TEXT EXTRACT >>
.....
Canoe Ventures, the vaunted leap by the cable industry into bringing addressable advertising, via set-top box, into 60 million homes, has halted the plan indefinitely -- which raises the inevitable question of whether this was a viable idea in the first place. Backed by six of the major cable operators, Canoe was supposed to roll out a product any month now, which went by the moniker Community Addressable Advertising (CAM), that was positioned at the gold at the end of cable's rainbow -- no Rainbow Networks pun intended. By being able to target ads to almost 370 individual high-income areas, CAM was supposed to mean that cable networks and MSOs could reap a premium from ads, or so the thinking went.

But just look at the laundry list of problems with the system. Multichannel News, which broke the story, lists the following:

  • That the lead time for insertions from advertisers who would want to use the system was too long.
  • That the ads could only run right after a local break.
  • Conflicting technologies between Cisco Systems and Motorola would have prohibited the ads from being seen in some markets.
Mediapost piled on with these concerns from cable nets:
  • that they might have to pay Canoe a lot to get the product.
  • that advertisers wouldn't bite, particularly in the current economic climate.
In some ways, there's nothing new about failures to move the advertising model forward. And, in this case, as in others, it's not just technology, but about a staid industry that still holds onto old, and often inefficient, ways of doing business. David Verklin, CEO of Canoe, and a guy who's used to getting it done, admitted to Multichannel News that making CAM work would require an overhaul of the entire infrastructure that eventually leads to a commercial appearing on air. Especially in the ad business, that's a tall order.

As a post-script, what Canoe is left with is a lead-generation product, expected to still roll out in the fourth quarter.
.....
INFORMATION SUPPLIED >>
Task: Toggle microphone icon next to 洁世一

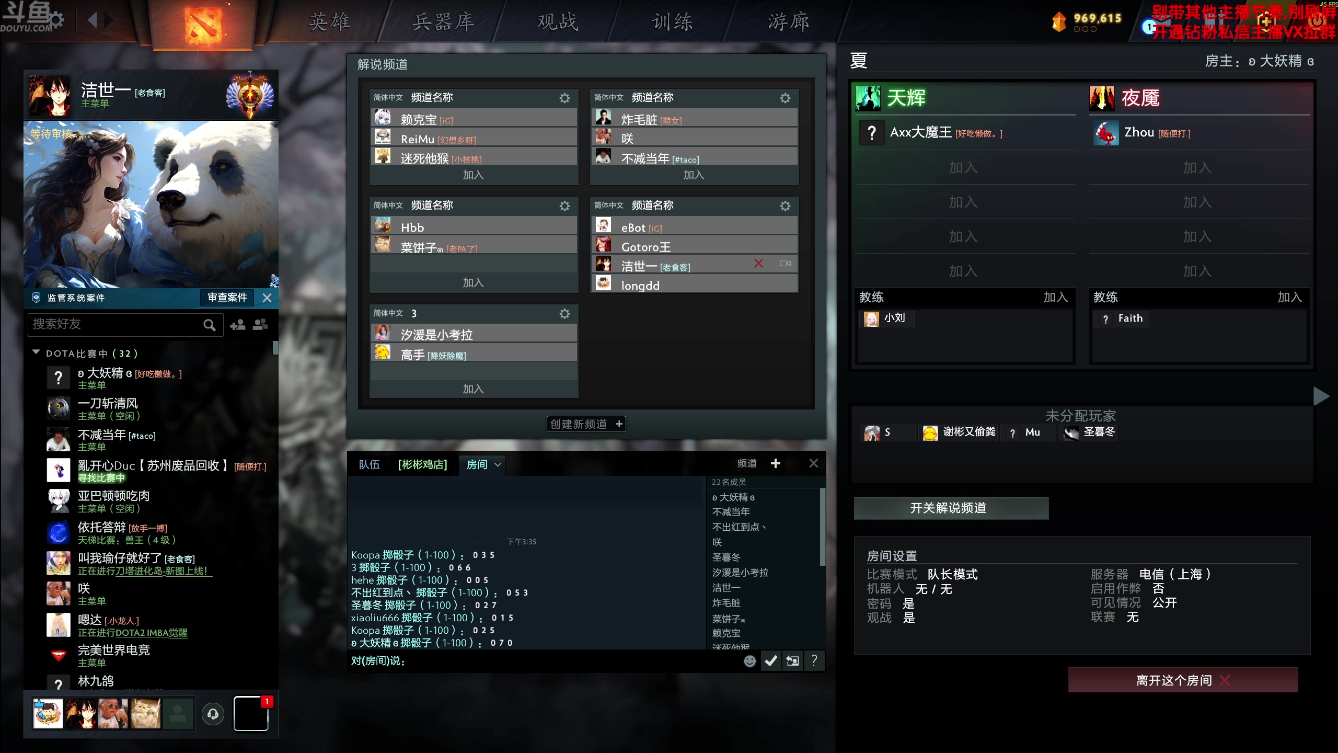Action: coord(785,263)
.....
STATED EXERCISE >>
Please answer these questions about the Canoe Ventures text, one per line:
1. How many major cable operators backed Canoe?
2. Which two companies had conflicting technologies that would have kept the ads from being seen in some markets?
3. What product is Canoe left with, and when is it expected to roll out?

RESPONSE >>
1. Six.
2. Cisco Systems and Motorola.
3. A lead-generation product, expected to roll out in the fourth quarter.